Beach town’s body-piercing rules put on hold
Body-piercing shops in Myrtle Beach, S.C., have won a temporary reprieve from a city ordinance that limits where piercing can be done.
Judge John Breeden issued a temporary restraining order on April 6 that halts enforcement of a 6-month-old ordinance pending a hearing in the Horry County Court of Common Pleas on April 15. The ordinance was scheduled to take effect today.
Edward Friend, owner of Can-Am Gift, a shop that does body piercing in the Ocean Boulevard district, filed a lawsuit April 6 challenging the ordinance on free-expression grounds.
The ordinance prohibits businesses from using body piercing as their primary source of income.
According to the ordinance, “Body piercing shall be permitted as an accessory use only in health care establishments engaged in the science and art of preventing, curing or alleviating disease, including medical, surgical, psychiatric, chiropractic and osteopathic, and dental hospitals, clinics and offices.”
Friend says that about 70% of the shops in the Ocean Boulevard area offer body piercing and that the city doesn't want that image. He said that the ordinance was the city's way of discouraging businesses from performing body piercing.
“The ordinance restricts customers from expressing themselves and restricts the artists from performing their art,” he said.
Ronald Hazzard, an attorney for Friend, said that there had been a clear violation of First Amendment rights for body-piercing clients and business owners. He also says the ordinance violates equal-protection rights by excluding traditional piercing, such as ear-lobe piercing, from the same stipulations as other body piercing.
“We are not zoning body piercing out,” said Rachel Broadhurst, Myrtle Beach City Council member. “We are just placing it in areas that have the opportunity to be safer.”
Broadhurst said that since health care facilities must meet standards set by the state, the chances for sterilization and safety were greater than at commercial businesses that provide body piercing.
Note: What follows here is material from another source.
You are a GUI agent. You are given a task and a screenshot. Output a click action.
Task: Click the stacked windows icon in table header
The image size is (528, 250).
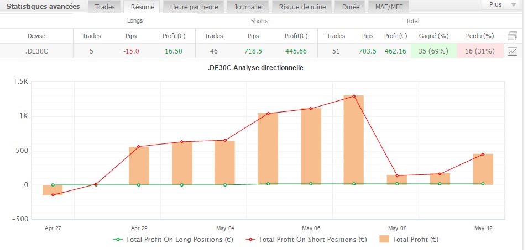pyautogui.click(x=512, y=36)
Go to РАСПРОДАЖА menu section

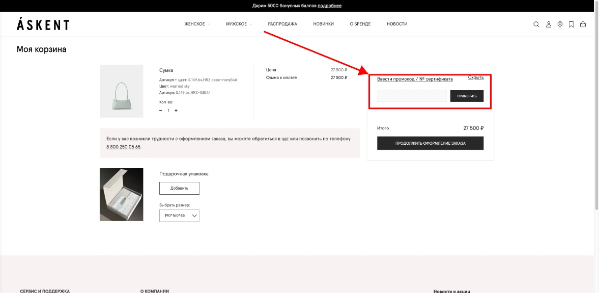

Friend says he supports regulation of body piercing that promotes health and safety, but not the ordinance that “basically bans body piercing.”
“The ordinance takes a lawful endeavor and zones it out of existence,” Hazzard said.
“The ordinance makes it impossible to continue body piercing because no medical facility would allow it in their office,” Friend said. Hazzard also says he is unaware of a medical facility that allows body piercing.
Broadhurst says she knows of no health facilities that perform body piercing, but that doesn't mean they will not allow it in the future.
Councilman Wilson Cain says that he has heard several complaints from mothers of underage children about body piercing.
“All you have to do is walk down the Boulevard at night and see the things that go on that shouldn't be allowed in any place,” Cain said. “It's not proper.”
Cain, who is also a pharmacist, says there have been attempts to weed out unhealthy or unclean facilities, but the city can't enforce their regulations because of the many people visiting the Ocean Boulevard area.
“It's not good publicity for a family beach,” Cain said.
He says that he voted for the ordinance because he feels that if body piercing takes place in a medical facility it will be better monitored and safer.
Despite Mayor Mark McBride's opposition, all City Council members voted for the ordinance last October.
After the vote, McBride told the Associated Press that the ordinance would not be enforceable.
Hazzard claims Friend is entitled to damages because city officials have violated his civil rights by making it impossible for Friend to continue his art.
“I know my constitutional rights and I won't let them be violated,” Friend said.